Take $n+1$ derivatives of both sides as we get $R^{(n+1)}_{n,a}(x) = f^{(n+1)}(x)$.
At this point we're supposed to bound the derivative so when we integrate back up we back error bounds for $R_{n,a}(x)$. But does it even make sense to write
$$|f^{(n+1)}(x) | < M$$
I am a little stuck because apparently we can only bound the error between $x$ (the point we care about) and $a$ (some nearby value for which we can easily compute $f^{(k)}(a)$ values). But we already have an $x$ in the term?
I mean I don't think I can say $|f^{(n+1)}(x) | < M$ $\forall x \in (a, x)$ because that doesn't make sense. Or am I supposed to write $|f^{(n+1)}(t) | < M$ $\forall t \in (a, x)$? Like what's the usual way people write this so that when they do the $n+1$ integrations they end up at something that looks like $|R_{n,a}(x)| < \frac{M (x-a)^{n+1}}{(n+1)!}$ or whatever it's supposed to be? What's the correct range of integration? $a$ to $x$? What about when $a > x$, so $x$ to $a$? Do we have to prove both cases? Or do you do generic bounds?
I wish there were clearer information about this online in its derivation. Most websites skip all this stuff and jump right to the end result with very little explanation in between.
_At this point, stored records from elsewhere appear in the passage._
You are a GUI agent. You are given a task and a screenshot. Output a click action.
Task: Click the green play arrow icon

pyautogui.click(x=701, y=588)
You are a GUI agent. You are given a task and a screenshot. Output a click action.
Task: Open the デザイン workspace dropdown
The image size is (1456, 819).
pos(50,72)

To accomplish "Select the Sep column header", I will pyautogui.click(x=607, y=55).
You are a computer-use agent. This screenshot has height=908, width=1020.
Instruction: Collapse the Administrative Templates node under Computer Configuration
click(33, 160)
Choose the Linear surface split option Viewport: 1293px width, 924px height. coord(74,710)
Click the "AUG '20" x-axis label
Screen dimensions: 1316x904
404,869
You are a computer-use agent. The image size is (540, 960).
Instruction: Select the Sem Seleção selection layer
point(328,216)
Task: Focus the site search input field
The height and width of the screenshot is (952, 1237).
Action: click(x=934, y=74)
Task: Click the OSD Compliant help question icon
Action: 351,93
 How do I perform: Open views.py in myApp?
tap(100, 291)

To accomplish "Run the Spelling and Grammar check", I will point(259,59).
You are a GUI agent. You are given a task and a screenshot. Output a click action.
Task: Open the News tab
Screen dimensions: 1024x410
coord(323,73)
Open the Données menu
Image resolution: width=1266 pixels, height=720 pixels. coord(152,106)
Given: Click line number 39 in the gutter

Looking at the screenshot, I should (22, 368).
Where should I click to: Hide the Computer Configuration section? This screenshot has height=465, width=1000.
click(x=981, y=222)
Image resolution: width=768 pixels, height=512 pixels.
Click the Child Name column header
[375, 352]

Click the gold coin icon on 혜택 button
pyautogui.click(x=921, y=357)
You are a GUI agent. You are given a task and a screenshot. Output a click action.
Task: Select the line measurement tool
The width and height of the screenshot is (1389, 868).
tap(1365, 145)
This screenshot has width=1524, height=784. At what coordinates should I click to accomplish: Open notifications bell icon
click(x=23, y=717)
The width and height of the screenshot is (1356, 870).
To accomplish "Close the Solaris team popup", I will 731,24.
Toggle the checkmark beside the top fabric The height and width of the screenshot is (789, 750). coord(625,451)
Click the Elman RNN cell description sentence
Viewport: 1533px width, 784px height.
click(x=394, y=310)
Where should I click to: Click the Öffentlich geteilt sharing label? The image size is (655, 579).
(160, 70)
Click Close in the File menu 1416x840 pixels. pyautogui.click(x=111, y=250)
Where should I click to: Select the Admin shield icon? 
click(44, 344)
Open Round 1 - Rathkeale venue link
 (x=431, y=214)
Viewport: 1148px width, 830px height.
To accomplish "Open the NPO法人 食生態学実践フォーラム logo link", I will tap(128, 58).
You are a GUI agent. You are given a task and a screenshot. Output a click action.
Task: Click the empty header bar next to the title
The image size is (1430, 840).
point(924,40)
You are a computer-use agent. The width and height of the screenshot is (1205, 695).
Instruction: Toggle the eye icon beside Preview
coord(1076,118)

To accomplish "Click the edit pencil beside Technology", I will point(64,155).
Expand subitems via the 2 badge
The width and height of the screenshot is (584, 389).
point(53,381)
It is true that $R_{n,a}^{(n+1)}(x)=f^{(n+1)}(x)$. We even know $R_{n,a}^{(k)}(a)=0$ for $k=0,1,\dots,n$. Thus we actually have a well-defined ODE IVP for $R_{n,a}$, if we are given a function $f$ which is $(n+1)$ times continuously differentiable. Nonetheless this is not generally possible to solve explicitly, so it is not really useful by itself.
On the other hand, one can use this as an alternative derivation of a Lagrange-type error estimate, since it implies that the error is exactly given by:
$$R_{n,a}(x)=\int_a^x \int_a^{t_1} \dots \int_a^{t_n} f^{(n+1)}(t_{n+1}) dt_{n+1} dt_n dt_{n-1} \dots dt_1.$$
Taking absolute values and applying the triangle inequality results in the usual Lagrange-type error estimate $|R_{n,a}(x)| \leq M \frac{(x-a)^{n+1}}{(n+1)!}$ where $M$ is a bound on $|f^{(n+1)}(t)|$ for $t \in (a,x)$.
The actual Lagrange error formula says something a bit better than this estimate, namely that the error is exactly given by $f^{(n+1)}(\xi(x)) \frac{(x-a)^{n+1}}{(n+1)!}$ for some $\xi(x) \in (a,x)$. But since $\xi(x)$ generally cannot be computed, most of the time the Lagrange error formula is used to obtain the Lagrange type error estimate.